Solar energy has grown exponentially since President Obama took office. The amount of solar energy connected to our country’s power grid has increased about 20 times and solar jobs have grown 86 percent, all while supporting the President’s Climate Action Plan to help reduce climate-changing carbon emissions and meet the targets of the Clean Power Plan. Research funded by our SunShot Initiative aimed at improving technology and making it accessible to consumers has dramatically accelerated these achievements.

At the Solar Power International conference on September 16, Vice President Joe Biden made one of the largest solar research and development funding announcements to ever come out of our SunShot Initiative. His announcement included more than $102 million in new solar projects and funding now available to private industry, nonprofits, universities, and national laboratories to support American leadership in clean energy innovation.

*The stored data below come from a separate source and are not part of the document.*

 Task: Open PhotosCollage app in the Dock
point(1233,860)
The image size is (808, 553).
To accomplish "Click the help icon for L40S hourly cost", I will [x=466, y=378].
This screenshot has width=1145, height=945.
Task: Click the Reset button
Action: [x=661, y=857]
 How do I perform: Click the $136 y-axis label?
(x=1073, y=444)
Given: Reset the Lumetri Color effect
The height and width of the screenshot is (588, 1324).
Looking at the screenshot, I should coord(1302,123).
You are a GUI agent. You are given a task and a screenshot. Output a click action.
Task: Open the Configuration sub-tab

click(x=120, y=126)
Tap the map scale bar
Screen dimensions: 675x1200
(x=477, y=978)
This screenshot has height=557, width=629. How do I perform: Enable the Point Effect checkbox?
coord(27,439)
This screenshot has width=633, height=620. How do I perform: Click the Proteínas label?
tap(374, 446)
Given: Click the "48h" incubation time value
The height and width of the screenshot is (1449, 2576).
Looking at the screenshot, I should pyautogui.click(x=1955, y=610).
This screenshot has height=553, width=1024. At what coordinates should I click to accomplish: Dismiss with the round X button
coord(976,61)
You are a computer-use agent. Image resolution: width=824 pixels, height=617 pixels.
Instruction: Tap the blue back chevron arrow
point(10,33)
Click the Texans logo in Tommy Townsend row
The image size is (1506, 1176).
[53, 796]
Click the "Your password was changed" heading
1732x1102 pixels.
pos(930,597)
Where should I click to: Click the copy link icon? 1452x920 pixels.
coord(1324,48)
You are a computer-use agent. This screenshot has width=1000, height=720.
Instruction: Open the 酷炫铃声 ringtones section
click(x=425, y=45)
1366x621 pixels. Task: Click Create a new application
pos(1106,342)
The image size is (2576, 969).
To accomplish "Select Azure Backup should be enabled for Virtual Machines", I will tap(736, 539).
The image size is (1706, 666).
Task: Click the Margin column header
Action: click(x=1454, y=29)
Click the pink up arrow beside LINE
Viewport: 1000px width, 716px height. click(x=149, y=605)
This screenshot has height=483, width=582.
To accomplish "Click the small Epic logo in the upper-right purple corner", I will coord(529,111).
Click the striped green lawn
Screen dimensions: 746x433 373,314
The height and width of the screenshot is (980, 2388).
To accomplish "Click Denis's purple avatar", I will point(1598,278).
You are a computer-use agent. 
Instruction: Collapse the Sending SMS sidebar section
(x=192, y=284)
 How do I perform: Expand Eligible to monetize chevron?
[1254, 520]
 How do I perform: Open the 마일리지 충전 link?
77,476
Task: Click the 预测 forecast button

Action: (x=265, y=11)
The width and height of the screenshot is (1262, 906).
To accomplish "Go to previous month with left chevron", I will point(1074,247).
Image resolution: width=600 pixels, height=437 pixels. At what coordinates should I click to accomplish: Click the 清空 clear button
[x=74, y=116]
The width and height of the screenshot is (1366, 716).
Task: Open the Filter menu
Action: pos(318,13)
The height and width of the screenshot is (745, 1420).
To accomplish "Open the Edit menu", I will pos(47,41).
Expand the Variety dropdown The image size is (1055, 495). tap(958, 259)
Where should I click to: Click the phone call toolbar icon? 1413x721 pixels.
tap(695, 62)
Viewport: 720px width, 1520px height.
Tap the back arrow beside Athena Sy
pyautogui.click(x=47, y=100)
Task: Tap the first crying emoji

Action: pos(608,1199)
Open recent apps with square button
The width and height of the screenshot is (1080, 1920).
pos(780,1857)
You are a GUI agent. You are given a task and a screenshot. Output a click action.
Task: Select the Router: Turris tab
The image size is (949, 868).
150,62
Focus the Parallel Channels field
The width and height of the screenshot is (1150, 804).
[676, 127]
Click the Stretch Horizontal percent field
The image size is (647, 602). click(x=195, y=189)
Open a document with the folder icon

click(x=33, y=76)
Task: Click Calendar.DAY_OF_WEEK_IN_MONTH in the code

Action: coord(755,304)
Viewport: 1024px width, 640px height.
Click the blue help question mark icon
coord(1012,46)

Vice President Biden thanked the audience for their contributions to the nation, especially in the fight against climate change, while noting that more Americans than ever before are choosing solar energy to power their daily lives. “We want to give every American a choice, an energy choice on what they want to use, no matter who they are or where they live,” said Vice President Biden. “This isn’t a government mandate – it’s the market working.”

He also highlighted SunShot’s mission and latest projects, saying, “It’s a simple idea to reduce the cost of solar by another 75 percent by 2020, cut red tape and get next-generation technologies to the market faster, provide technical assistance to cities and households that want to go solar, and create tens of thousands of solar jobs.”

These new projects include improving solar hardware degradation rates over system lifetimes, leading to solar cost reductions and reduced risk in long-term PV performance. Concentrating solar power projects will address technical challenges, while a national designation and technical assistance program will help local governments grow their local solar markets. Five teams of finalists will compete in the SunShot Prize to reduce the amount of time it takes to “go solar” from several months to seven days.

Additionally, SunShot is making $50 million available in new funding opportunities: one new funding program aims to further improve PV module performance, reliability, and manufacturability, while also advancing next generation PV concepts; the other will support the development of new solar tools, technologies, and services that can swiftly enter the solar marketplace.

The SunShot Initiative’s funding announcements are part of a broader $120 million commitment supporting solar energy growth, also announced on September 16. It includes $5 million for 11 states for local clean-energy development through the Energy Department’s State Energy Program and nearly $8 million in awards through the U.S. Department of Agriculture to promote clean energy technologies for people living in rural areas.